- [AVAILABLE DATA]
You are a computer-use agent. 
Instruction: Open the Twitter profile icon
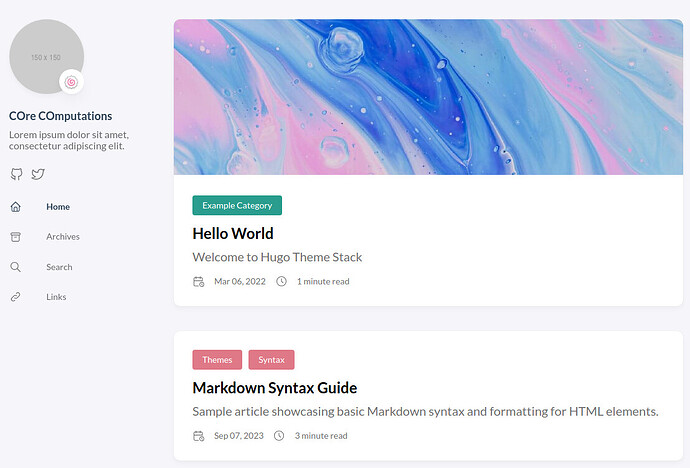(x=38, y=174)
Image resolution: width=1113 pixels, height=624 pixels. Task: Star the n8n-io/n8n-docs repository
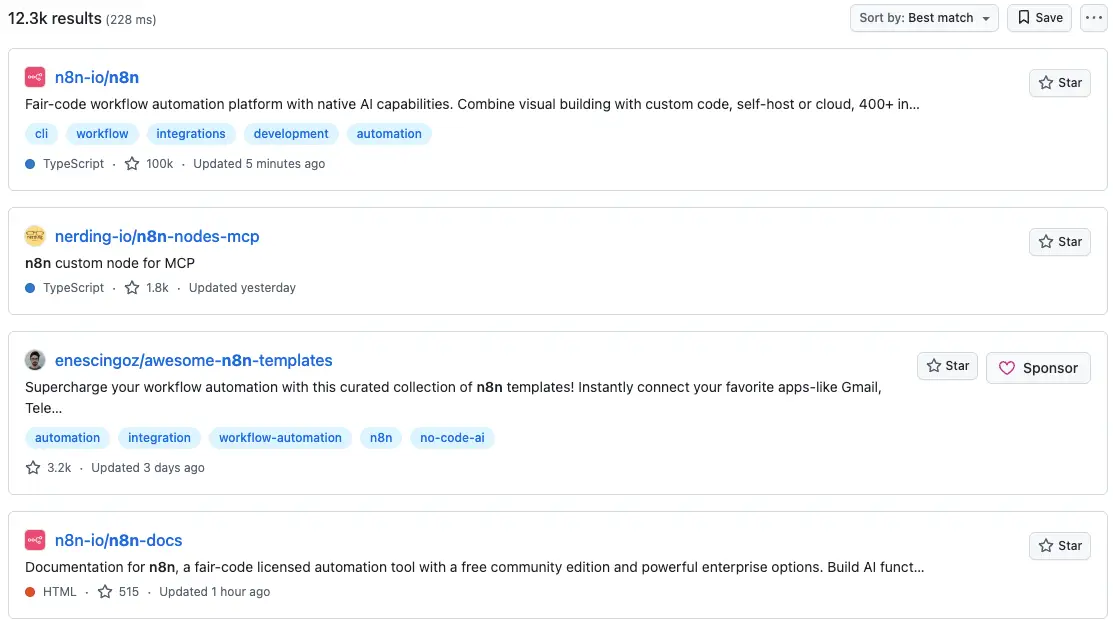[x=1060, y=546]
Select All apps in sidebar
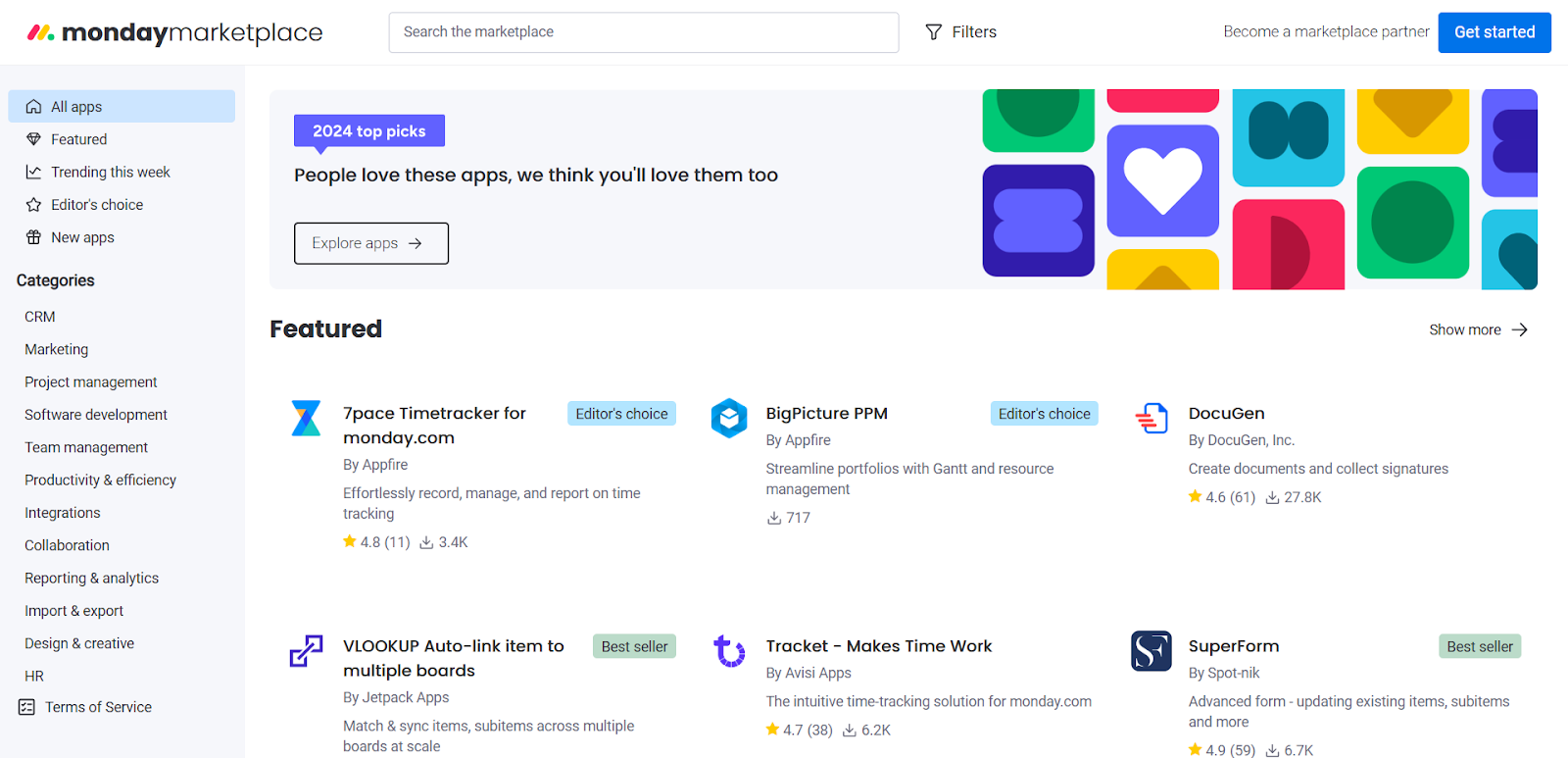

- [WORK REQUEST] Give back the whole of the material exactly, with the pictures removed.

- [TASK OUTPUT]
You are a computer-use agent. 
Instruction: Open the Twitter profile icon
(x=38, y=174)
Image resolution: width=1113 pixels, height=624 pixels. Task: Star the n8n-io/n8n-docs repository
[x=1060, y=546]
Select All apps in sidebar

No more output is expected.